▸ **EXERCISE OBJECTIVE**
Your answer should consist of all lines in the listing that hold the word "Toggle".

== Segment start ==

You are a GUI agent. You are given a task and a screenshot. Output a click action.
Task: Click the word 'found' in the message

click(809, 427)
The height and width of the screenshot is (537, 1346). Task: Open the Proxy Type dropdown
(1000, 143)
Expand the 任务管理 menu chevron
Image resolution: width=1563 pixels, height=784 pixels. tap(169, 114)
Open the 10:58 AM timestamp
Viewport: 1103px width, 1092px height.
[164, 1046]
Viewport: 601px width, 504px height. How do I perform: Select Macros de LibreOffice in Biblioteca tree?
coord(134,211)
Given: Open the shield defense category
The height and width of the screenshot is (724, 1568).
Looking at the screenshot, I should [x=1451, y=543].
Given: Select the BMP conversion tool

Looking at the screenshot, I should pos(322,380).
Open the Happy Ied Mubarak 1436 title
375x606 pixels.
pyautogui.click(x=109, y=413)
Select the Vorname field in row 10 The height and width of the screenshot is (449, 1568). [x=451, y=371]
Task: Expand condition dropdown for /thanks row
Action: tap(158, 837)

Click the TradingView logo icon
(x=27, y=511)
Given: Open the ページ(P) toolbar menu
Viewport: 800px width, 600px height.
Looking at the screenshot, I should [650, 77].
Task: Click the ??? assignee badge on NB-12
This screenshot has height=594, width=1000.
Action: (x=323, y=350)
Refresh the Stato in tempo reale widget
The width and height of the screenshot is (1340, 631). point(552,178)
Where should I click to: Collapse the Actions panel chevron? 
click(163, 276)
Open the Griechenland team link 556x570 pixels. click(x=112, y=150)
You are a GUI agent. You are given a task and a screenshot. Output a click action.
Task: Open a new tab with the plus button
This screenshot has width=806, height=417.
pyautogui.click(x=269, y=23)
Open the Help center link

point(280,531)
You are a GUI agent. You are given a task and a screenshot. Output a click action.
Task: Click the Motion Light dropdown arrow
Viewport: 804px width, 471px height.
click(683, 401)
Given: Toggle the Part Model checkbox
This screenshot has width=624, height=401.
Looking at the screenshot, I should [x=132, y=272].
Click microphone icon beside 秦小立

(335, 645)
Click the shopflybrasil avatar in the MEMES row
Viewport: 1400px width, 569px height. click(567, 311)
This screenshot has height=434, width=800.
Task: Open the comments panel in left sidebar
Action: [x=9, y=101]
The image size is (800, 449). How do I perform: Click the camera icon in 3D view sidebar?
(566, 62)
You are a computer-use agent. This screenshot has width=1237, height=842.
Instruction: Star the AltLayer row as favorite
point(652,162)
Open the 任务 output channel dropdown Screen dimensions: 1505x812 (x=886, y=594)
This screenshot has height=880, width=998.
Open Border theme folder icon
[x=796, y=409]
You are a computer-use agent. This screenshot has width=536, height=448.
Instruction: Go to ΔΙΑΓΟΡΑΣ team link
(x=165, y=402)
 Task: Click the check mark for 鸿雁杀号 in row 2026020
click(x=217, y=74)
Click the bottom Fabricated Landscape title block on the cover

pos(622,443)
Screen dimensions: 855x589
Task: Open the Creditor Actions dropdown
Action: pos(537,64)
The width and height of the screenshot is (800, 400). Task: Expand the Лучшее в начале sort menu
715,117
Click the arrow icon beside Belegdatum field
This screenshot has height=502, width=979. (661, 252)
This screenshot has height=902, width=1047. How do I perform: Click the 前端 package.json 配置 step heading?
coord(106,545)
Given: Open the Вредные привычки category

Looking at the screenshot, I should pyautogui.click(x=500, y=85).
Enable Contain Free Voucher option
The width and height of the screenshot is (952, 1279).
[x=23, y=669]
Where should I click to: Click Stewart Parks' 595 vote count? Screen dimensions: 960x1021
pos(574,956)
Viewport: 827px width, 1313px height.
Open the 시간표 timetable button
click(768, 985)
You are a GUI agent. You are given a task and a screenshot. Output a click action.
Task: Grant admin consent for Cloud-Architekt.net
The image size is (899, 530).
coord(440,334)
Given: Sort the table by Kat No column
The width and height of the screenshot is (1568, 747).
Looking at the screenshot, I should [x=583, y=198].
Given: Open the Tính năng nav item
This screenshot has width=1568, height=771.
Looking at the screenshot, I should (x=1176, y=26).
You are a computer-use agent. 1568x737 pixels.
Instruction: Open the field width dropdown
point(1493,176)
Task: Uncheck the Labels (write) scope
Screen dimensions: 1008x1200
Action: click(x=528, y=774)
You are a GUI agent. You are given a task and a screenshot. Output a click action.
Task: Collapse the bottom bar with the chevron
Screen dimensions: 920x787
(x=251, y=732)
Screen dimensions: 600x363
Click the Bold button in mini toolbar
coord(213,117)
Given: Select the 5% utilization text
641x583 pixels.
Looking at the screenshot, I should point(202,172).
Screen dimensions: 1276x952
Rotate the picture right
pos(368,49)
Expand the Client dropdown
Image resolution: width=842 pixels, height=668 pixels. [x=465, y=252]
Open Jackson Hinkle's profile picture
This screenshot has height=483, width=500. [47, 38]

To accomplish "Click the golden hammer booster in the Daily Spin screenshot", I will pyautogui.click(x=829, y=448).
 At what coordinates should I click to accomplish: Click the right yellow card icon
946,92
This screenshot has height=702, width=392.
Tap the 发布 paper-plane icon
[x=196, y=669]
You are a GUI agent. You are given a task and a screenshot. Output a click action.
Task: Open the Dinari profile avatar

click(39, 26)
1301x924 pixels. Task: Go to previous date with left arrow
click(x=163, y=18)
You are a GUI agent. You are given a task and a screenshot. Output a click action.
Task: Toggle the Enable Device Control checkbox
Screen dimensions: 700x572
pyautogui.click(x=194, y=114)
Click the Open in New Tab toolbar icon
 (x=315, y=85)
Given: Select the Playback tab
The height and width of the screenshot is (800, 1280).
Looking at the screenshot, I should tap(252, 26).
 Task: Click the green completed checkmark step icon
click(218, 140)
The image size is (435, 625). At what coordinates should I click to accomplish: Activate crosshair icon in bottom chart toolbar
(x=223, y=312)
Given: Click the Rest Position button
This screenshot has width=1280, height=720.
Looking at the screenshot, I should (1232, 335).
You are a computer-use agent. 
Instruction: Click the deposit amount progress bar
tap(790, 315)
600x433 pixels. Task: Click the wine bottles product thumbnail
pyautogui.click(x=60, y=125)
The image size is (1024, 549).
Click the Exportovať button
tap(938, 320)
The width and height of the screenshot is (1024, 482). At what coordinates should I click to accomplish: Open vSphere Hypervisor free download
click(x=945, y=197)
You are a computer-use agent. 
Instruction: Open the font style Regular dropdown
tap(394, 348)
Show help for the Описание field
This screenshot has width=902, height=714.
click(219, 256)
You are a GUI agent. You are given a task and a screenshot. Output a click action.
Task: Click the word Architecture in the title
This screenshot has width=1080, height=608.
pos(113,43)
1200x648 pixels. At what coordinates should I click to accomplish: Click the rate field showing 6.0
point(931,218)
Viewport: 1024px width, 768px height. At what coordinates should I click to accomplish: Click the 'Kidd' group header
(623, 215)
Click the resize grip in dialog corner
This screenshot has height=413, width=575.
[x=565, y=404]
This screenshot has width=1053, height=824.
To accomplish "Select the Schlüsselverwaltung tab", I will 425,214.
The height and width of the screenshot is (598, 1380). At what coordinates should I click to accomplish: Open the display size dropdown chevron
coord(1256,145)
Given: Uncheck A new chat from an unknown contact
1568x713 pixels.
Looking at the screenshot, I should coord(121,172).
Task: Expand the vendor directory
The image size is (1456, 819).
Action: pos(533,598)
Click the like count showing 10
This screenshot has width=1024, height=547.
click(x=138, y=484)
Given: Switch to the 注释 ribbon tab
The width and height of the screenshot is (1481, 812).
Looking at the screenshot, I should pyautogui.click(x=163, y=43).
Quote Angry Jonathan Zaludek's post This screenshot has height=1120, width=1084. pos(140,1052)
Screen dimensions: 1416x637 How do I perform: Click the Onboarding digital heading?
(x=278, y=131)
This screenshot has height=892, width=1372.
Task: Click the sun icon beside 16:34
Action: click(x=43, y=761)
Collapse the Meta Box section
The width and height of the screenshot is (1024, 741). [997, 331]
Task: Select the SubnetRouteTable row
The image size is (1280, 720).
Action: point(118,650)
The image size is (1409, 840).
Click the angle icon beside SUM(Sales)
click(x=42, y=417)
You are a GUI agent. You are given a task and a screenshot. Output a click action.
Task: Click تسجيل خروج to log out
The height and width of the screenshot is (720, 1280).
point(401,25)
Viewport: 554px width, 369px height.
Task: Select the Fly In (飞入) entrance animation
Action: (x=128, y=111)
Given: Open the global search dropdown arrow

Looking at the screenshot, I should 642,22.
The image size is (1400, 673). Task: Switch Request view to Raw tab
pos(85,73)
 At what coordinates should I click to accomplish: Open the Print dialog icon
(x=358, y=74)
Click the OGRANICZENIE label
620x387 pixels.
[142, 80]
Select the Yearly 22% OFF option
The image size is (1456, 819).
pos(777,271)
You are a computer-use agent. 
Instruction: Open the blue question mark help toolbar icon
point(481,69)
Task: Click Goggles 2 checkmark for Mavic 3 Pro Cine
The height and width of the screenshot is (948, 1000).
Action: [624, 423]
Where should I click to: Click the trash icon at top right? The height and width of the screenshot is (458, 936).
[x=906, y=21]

== Segment end ==

▸ **COMPLETED EXERCISE**
Given: Toggle the Part Model checkbox
Task: Toggle the Enable Device Control checkbox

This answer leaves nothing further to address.